— Ordem de trabalho 1 —
Segundo o excerto, o que é uma fazenda?
— Ordem de trabalho 2 —
Diga se cada afirmação está de acordo com o excerto: (a) o referendo era vinculativo; (b) o sr. António Gaspar tinha uma fazenda ao lado duma das fazendas dos pais de quem escreve; (c) as pessoas lembradas teriam hoje mais de 100 anos.
— Ordem de trabalho 3 —
Transcreva do excerto o trecho que vai de "Nesta campanha, desnecessária, para" a "pouco mais velho).".

620 - morte (e vida)

Já falei da morte e da relação muito especial que tenho com ela.
Nesta campanha, desnecessária, para um referendo não vinculativo, falou-se de muita palermice, mas ninguém disse uma coisa óbvia:
- todos os pais são assassinos ... a vida é uma doença mortal sexualmente transmitida.
Hoje enquanto conduzia, pensava nas gerações de pessoas que já se «encantaram».
Lembro-me do ti' António Lopes, do ti' Jaquim das Barbas, do ti' Jacinto (meu avô), da ti' Deolinda, da ti' Palmira, da ti' Clarisse, pessoas que conheceram a criança que fui (todos eles teriam, hoje, mais de 100 anos).
Ontem morreu o sr. António Gaspar, tinha uma fazenda (um pedaço de terra amanhado, cultivado) ao lado duma das fazendas dos meus pais, via-o ali sempre (o trabalho do campo nunca acaba) lembro-me dele com a idade que tenho hoje (ou um pouco mais velho).

[Itens guardados]

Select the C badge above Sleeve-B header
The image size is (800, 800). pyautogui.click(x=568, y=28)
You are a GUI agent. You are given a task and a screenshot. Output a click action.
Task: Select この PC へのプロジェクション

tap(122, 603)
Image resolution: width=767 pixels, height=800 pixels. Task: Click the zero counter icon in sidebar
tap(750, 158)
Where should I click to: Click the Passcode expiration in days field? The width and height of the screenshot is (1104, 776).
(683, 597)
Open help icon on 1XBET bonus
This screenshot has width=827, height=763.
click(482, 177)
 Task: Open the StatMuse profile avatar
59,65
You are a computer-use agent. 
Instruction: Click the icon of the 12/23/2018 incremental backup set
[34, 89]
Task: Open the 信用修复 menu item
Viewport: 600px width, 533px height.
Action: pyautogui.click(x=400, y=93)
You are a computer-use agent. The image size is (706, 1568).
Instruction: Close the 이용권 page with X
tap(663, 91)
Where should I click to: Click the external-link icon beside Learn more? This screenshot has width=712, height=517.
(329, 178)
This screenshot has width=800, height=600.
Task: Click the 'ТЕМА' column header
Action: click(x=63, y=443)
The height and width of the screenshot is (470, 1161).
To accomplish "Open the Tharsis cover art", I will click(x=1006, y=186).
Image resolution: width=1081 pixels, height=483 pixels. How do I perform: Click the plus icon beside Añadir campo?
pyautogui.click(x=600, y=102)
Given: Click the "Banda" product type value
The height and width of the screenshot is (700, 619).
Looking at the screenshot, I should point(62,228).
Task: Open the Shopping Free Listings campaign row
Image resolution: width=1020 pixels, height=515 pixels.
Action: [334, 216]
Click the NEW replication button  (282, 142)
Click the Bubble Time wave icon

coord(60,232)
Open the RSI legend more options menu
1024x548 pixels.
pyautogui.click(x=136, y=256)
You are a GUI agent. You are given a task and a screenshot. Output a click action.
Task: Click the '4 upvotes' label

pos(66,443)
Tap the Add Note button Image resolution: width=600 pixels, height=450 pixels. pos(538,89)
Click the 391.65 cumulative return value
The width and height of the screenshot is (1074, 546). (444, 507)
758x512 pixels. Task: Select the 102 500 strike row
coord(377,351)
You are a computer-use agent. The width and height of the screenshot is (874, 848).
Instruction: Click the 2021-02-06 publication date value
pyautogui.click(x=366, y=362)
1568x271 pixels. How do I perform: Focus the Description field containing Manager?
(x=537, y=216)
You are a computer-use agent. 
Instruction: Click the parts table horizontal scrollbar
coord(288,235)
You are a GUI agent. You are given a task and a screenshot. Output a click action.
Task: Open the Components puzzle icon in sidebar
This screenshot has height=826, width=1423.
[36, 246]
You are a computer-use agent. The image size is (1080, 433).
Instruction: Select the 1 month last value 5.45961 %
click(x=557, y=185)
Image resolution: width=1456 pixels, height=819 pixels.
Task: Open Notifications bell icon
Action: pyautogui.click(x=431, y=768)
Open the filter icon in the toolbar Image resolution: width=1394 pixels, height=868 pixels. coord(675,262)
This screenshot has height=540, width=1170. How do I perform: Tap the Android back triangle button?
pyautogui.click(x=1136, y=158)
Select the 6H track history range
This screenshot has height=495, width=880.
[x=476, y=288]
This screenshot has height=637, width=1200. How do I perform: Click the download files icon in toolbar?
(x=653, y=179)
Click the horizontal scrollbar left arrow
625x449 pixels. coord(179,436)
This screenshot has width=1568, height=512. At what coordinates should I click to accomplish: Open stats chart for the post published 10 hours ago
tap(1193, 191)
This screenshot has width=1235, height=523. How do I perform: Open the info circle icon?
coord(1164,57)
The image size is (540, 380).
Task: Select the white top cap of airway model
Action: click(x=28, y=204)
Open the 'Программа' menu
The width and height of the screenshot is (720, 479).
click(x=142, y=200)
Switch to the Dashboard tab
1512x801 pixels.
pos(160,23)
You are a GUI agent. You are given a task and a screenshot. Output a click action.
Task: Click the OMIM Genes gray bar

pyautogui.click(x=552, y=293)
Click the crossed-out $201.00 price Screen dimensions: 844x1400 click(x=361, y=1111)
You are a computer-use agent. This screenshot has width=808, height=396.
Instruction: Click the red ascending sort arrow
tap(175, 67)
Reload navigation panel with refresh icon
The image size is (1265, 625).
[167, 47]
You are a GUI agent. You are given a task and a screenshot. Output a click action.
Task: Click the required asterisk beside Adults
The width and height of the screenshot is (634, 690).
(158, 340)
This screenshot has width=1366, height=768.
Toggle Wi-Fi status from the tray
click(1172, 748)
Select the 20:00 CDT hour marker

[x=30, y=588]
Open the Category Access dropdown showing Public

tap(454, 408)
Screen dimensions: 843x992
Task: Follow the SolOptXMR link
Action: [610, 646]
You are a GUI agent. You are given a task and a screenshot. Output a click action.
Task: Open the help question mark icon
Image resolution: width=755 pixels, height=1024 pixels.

— Espaço de resposta 1 —
Um pedaço de terra amanhado, cultivado.

— Espaço de resposta 2 —
(a) Não: "um referendo não vinculativo".
(b) Sim: "tinha uma fazenda (um pedaço de terra amanhado, cultivado) ao lado duma das fazendas dos meus pais".
(c) Sim: "todos eles teriam, hoje, mais de 100 anos".

— Espaço de resposta 3 —
Nesta campanha, desnecessária, para um referendo não vinculativo, falou-se de muita palermice, mas ninguém disse uma coisa óbvia:
- todos os pais são assassinos ... a vida é uma doença mortal sexualmente transmitida.
Hoje enquanto conduzia, pensava nas gerações de pessoas que já se «encantaram».
Lembro-me do ti' António Lopes, do ti' Jaquim das Barbas, do ti' Jacinto (meu avô), da ti' Deolinda, da ti' Palmira, da ti' Clarisse, pessoas que conheceram a criança que fui (todos eles teriam, hoje, mais de 100 anos).
Ontem morreu o sr. António Gaspar, tinha uma fazenda (um pedaço de terra amanhado, cultivado) ao lado duma das fazendas dos meus pais, via-o ali sempre (o trabalho do campo nunca acaba) lembro-me dele com a idade que tenho hoje (ou um pouco mais velho).